(SUPPLIED ENTRIES Opens)

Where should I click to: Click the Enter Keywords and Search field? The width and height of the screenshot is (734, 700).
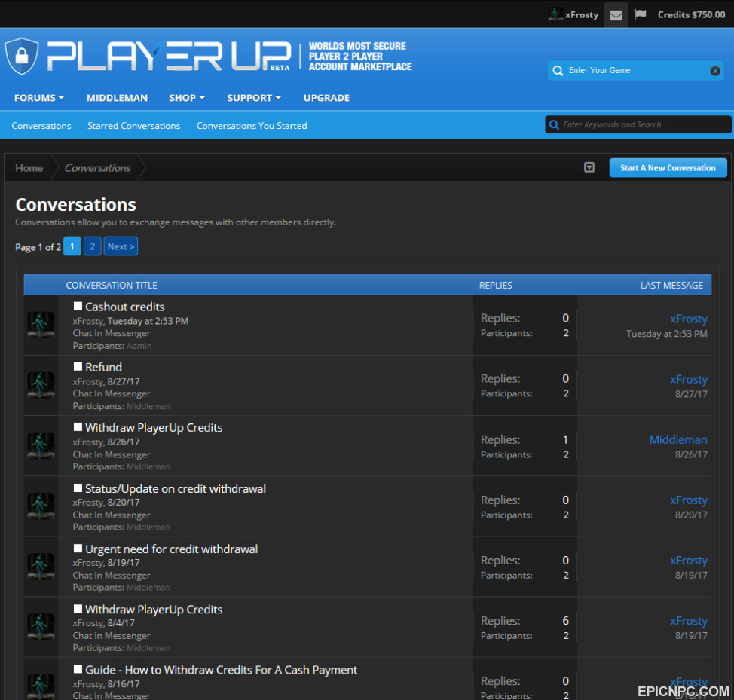click(x=638, y=124)

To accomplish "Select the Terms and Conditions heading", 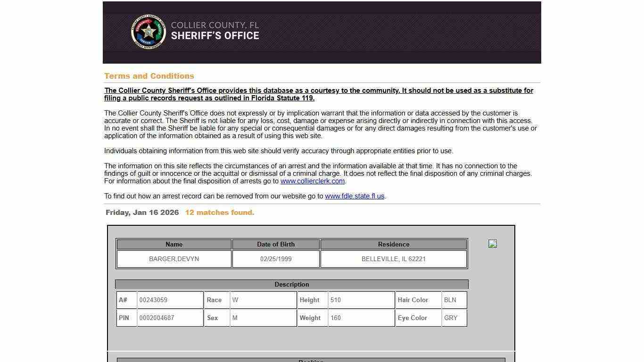I will 149,76.
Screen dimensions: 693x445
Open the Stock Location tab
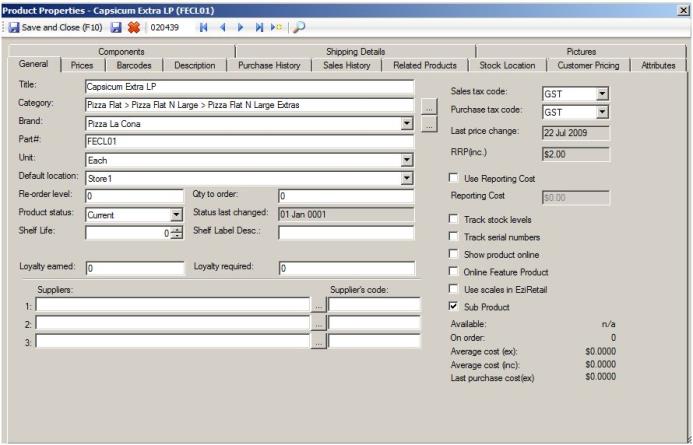pos(505,65)
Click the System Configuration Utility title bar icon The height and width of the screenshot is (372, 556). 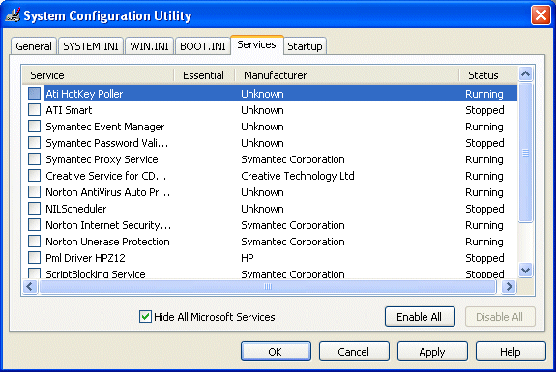coord(13,15)
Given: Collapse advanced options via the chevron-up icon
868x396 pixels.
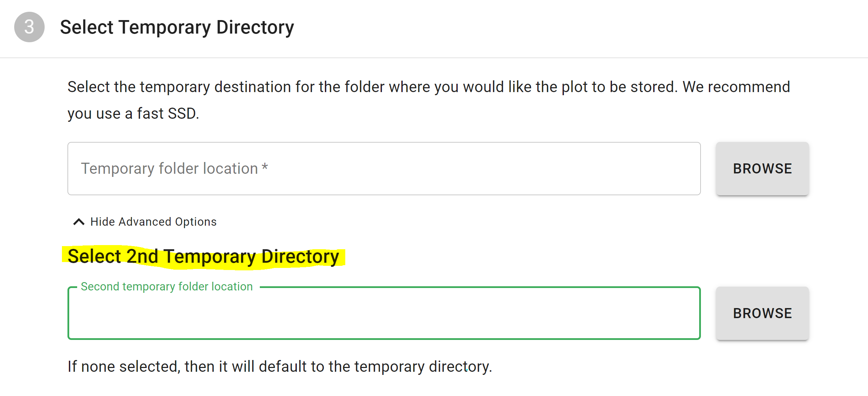Looking at the screenshot, I should pyautogui.click(x=79, y=222).
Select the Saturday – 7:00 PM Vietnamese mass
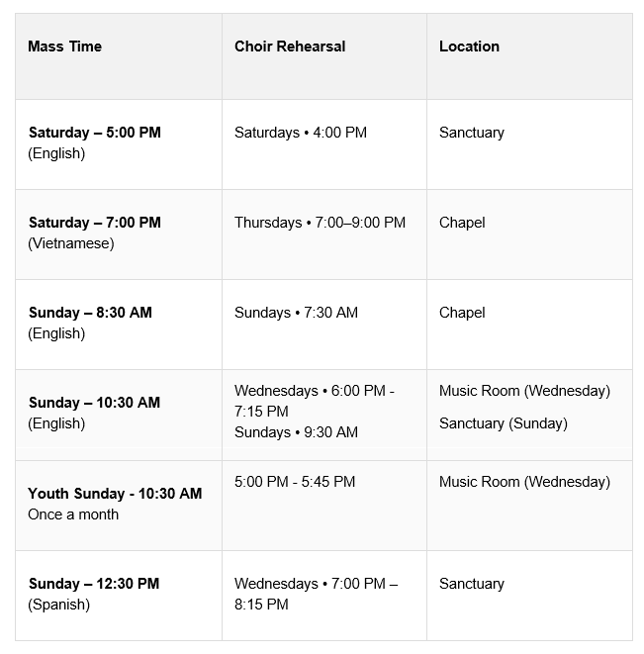 pyautogui.click(x=95, y=233)
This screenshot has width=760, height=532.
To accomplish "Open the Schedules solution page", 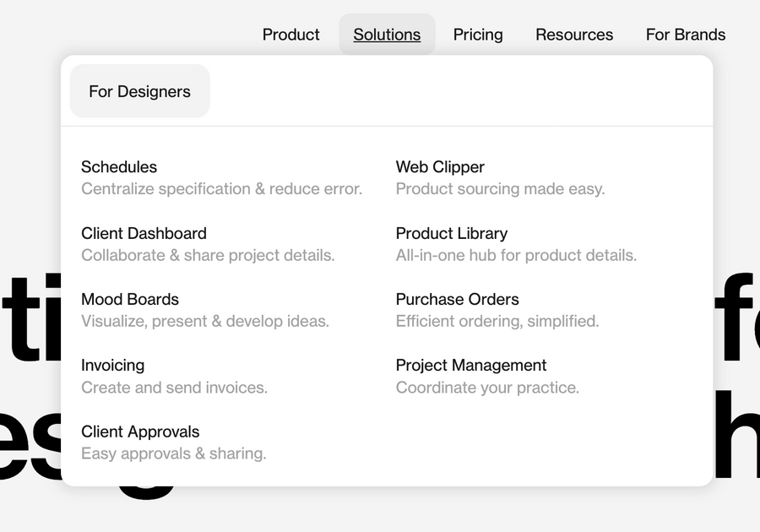I will pos(118,167).
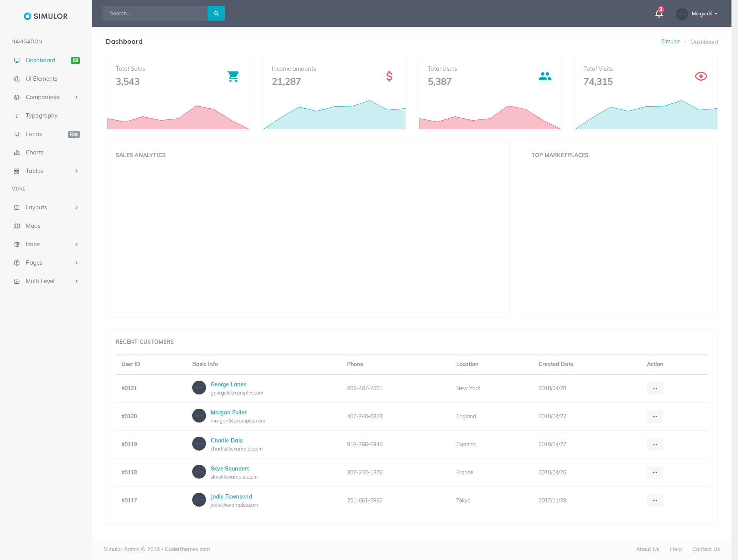Click the users icon in Total Users

coord(545,76)
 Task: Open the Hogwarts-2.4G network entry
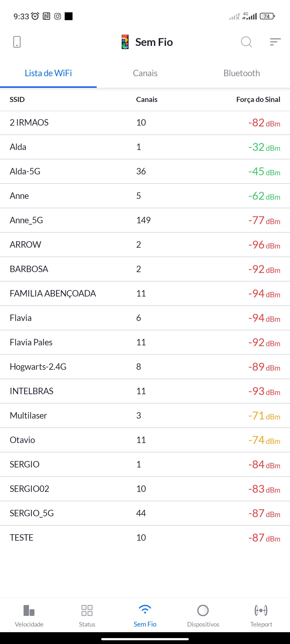click(x=145, y=367)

(SUPPLIED ENTRIES Closes)

■ **WHAT IS REQUIRED**: Only the lines above starting with the line with "868x396 pixels." and going on through the line with "This screenshot has width=760, height=532." belong in the answer; repeat them exactly, minus any picture.

■ **THE ANSWER**:
868x396 pixels.
Looking at the screenshot, I should pyautogui.click(x=79, y=222).
Select the Saturday – 7:00 PM Vietnamese mass
 pyautogui.click(x=95, y=233)
This screenshot has width=760, height=532.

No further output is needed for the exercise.